В письме Колтышеву Антон Иванович высказывал тревогу по поводу того, что после Второй мировой войны в белоэмигрантской среде расплодилось немало сексотов НКВД. Их надо особо опасаться. Не исключено, что и сам Колтышев был связан с советскими спецслужбами. Марина Антоновна в частном письме автору этих строк от 7 июня 1999 года сообщила небезынтересные сведения:
«В Париже лучший и как будто верный друг был полковник Колтышев. (Он скончался не так давно в доме для престарелых около Парижа.) Отец ему доверял как никому другому — и вдруг перед отъездом родителей в Америку что-то произошло — как будто мама застала Колтышева, когда он рылся в папиных личных бумагах. Говорили тоже, что он навестил советские власти, как только появился в Париже… Папа мне об этом написал только из New York ’а, не совсем ясно, но прося меня избегать Колтышева и це доверять ему. А он как раз очень часто ко мне приходил. Письма от родителей я не прятала. А вот именно это письмо исчезло — никак мне не удалось его найти…»

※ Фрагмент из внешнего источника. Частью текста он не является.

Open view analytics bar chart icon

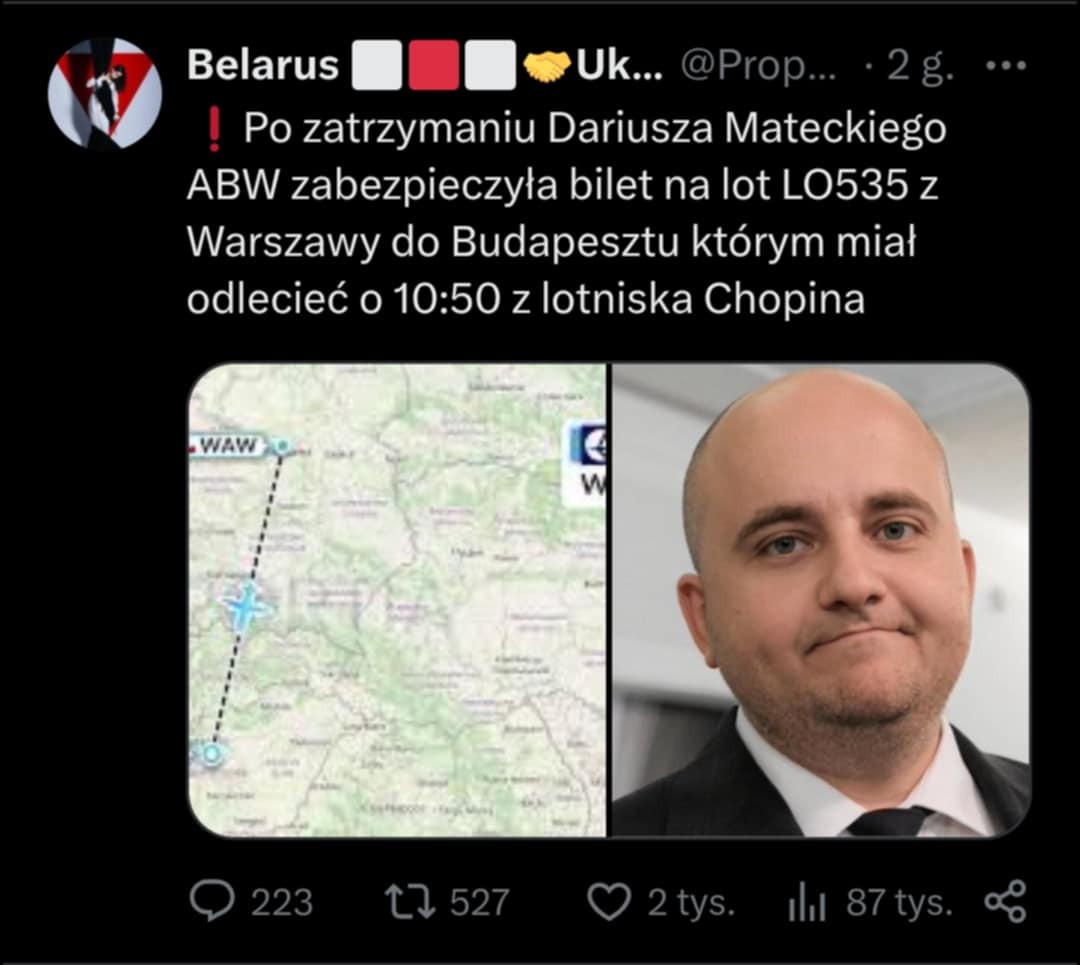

В памяти Деникина, надо полагать, были еще свежи эпизоды похищения агентами НКВД руководителей РОВС генералов Кутепова и Миллера. Все это создавало для Антона Ивановича душевный дискомфорт.
Советскому правительству было известно о патриотической позиции Деникина в годы Второй мировой войны. Сталин не ставил вопрос перед правительствами антигитлеровской коалиции о насильственной депортации Деникина в СССР, как, например, атамана Краснова и других ему подобных коллаборационистских деятелей. Однако об этом Антон Иванович не знал.

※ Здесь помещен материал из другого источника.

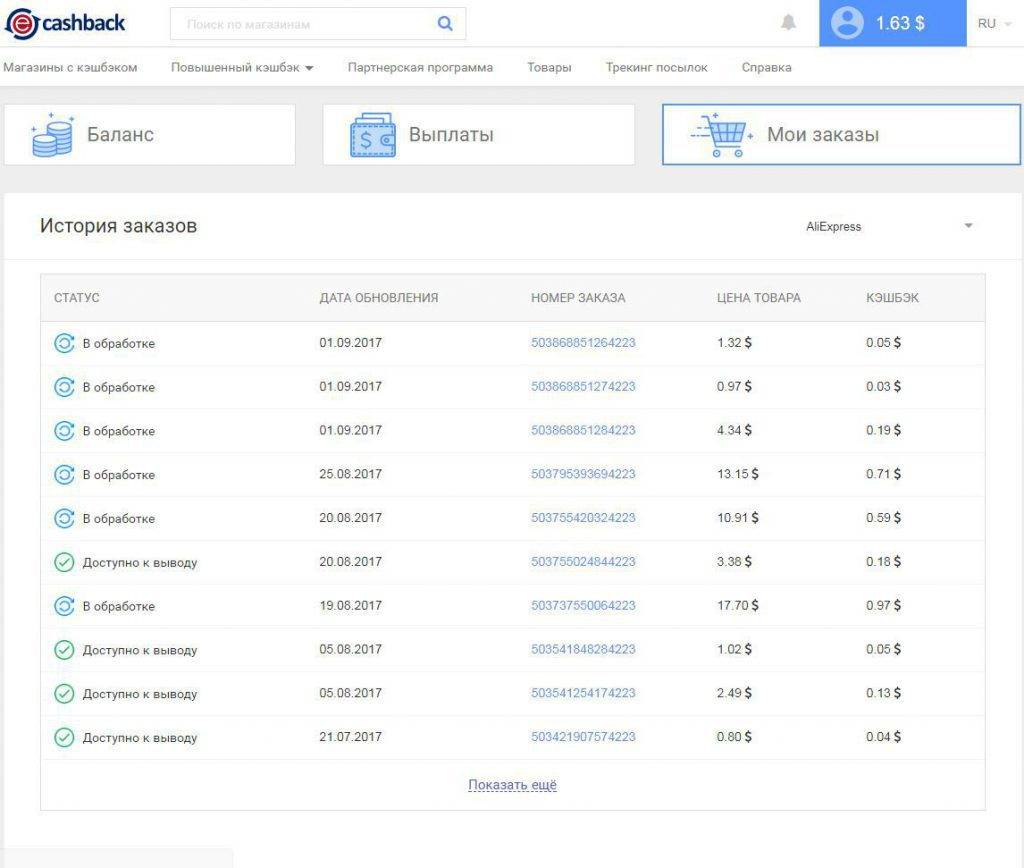Click the green checkmark icon for 21.07.2017 order

click(x=64, y=738)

И конечно же, ни в коем случае нельзя сбрасывать со счетов то обстоятельство, что материальное положение Деникина во Франции катастрофически ухудшалось.

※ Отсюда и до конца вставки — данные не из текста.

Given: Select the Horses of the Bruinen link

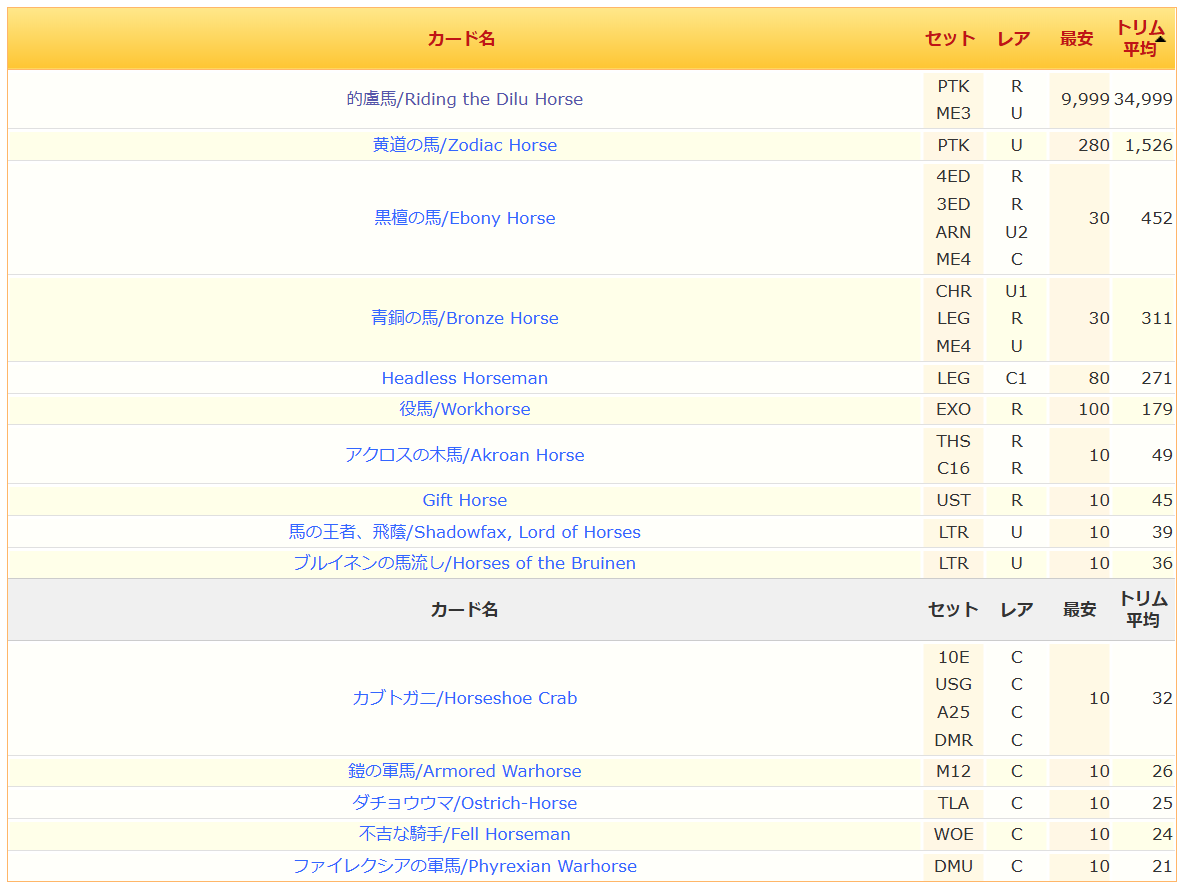Looking at the screenshot, I should 464,563.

— У него было отчаянное финансовое положение, — сообщила в 1967 году Марина Антоновна советскому журналисту М. Сагателяну. — Франк тогда совсем ничего не стоил, и на пенсию, которую папа получал от русского монархического фонда, уже нельзя было прожить и нескольких дней. А тут вдруг пришло предложение от американского издательства писать мемуары, но с обязательным условием переезда в Америку. И отец в конце концов согласился.
Небезынтересно свидетельство нью-йоркской эмигрантской газеты «Новое русское слово». Оно позволяет расставить некоторые акценты. Газета писала о том, что отъезд бывшего вождя Белого движения из Парижа 5 декабря 1945 года вызвал много толков. При этом особое внимание в публикации «Нового русского слова» делается на следующем обстоятельстве: отъезд генерала Деникина из Парижа в Америку следует непосредственно увязывать с усиливающимся во Франции советским влиянием.
…Антон Иванович уезжал за океан. Это не была поездка в никуда. В США обосновались бывшие офицеры царской армии, видные деятели Белого движения, которые обещали своему бывшему вождю всемерную помощь. И из Европы в Новый Свет уезжали многие белые офицеры. Один из них — Валериан Августинович (ставший вскоре мистером Монвитом) предложил Деникину свой дом в Форест хилле, в одном из кварталов Нью-Йорка, и обещал найти издателя для публикации книги «Моя жизнь».
Решение принято. И тем не менее старому воину стало грустно… Он задал вопрос дочери: «Поедешь ли ты с нами?» — и разочарование. Марина Антоновна отказалась: она не хотела уезжать из Парижа, где у нее была любимая журналистская работа и где жил человек, чьей женой она хотела стать. А тут еще бюрократические сложности с переездом.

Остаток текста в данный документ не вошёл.